Centennial Neighborhood District is a national historic district located at Lafayette, Tippecanoe County, Indiana, United States.  The area originated as the Bartholomew and Davis Additions to Lafayette in 1829.  Growth came rapidly after the Wabash and Erie Canal arrived in 1843, and continued with the arrival of the railroad in 1853.  The Centennial Neighborhood Historic District takes its name from the Centennial School, which was constructed in 1876 on the centennial of the nation.  The school was located on the northeast corner of Brown Street at North 6th Street.  It has since been removed and a park was created at its original location.

History
The area began to grow in the 1830s as the boundaries of Lafayette expanded north and east of the Wabash River.  It was the introduction of the Wabash Canal in 1843 that led to rapid growth. The canal followed the route of Canal Road and the current tracks on the west side of the neighborhood.  The area began to develop mills, warehouses and wharves serving the canal.  The Reverend Samuel Johnson built a house in 1844 on the north east corner of Ferry and Sixth Streets, which is the oldest structure in the district.  The following year, 1844, Richard DeHart House was constructed at 602 N. Fifth Street (northeast corner of Cincinnati and Fifth Streets).  The canal growth came to a close with the arrival of the railroads in 1853.  Five existing houses represent the canal era, located at 716 and 729 Brown Street, 636 Ferry Street and 713-715 North Fourth Street.
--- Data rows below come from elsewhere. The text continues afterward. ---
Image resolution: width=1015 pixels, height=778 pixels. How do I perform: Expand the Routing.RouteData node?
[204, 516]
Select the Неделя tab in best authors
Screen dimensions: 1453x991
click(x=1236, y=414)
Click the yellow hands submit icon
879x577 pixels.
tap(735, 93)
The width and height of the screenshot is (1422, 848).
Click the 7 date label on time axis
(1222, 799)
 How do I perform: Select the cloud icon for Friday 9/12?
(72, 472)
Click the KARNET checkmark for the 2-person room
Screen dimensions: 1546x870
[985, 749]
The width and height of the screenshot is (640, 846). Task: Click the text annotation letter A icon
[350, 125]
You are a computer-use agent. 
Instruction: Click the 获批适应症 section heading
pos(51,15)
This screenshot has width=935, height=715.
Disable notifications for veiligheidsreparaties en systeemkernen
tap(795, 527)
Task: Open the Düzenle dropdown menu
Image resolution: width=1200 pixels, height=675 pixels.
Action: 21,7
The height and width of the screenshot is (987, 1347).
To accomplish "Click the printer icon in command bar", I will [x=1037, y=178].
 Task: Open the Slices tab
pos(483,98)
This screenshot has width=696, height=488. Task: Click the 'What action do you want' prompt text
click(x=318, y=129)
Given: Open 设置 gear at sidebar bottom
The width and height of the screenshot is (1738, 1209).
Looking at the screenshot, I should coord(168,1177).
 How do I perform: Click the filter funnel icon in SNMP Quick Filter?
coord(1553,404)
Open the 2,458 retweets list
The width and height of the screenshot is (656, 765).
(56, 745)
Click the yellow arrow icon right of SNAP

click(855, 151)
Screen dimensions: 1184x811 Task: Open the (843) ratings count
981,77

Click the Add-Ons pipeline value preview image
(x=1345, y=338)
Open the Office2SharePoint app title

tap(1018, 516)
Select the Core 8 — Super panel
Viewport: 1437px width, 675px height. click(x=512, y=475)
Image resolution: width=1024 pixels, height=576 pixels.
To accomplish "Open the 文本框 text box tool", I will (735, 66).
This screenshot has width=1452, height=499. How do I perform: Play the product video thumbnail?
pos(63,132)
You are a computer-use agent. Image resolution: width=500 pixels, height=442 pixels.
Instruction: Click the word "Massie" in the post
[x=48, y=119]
The Lafayette and Indianapolis Railroad (L&I) was the first railroad to arrive in Lafayette in 1852.  It ended on Main Street near the current Amtrak Depot, in the Downtown Historic District several blocks south of the neighborhood.  The New Albany and Salem Railroad, later called the Monon Railroad, arrived in 1853; this followed Fifth Street and  began the growth of the area.  The following year, 1854, the Wabash Railroad cut an angle along the Erie Street route, just east of the district.  The railroads needed housing for their crews.  The row house at 417-427 North Fourth Street (1870) is representative of the housing built during this boom.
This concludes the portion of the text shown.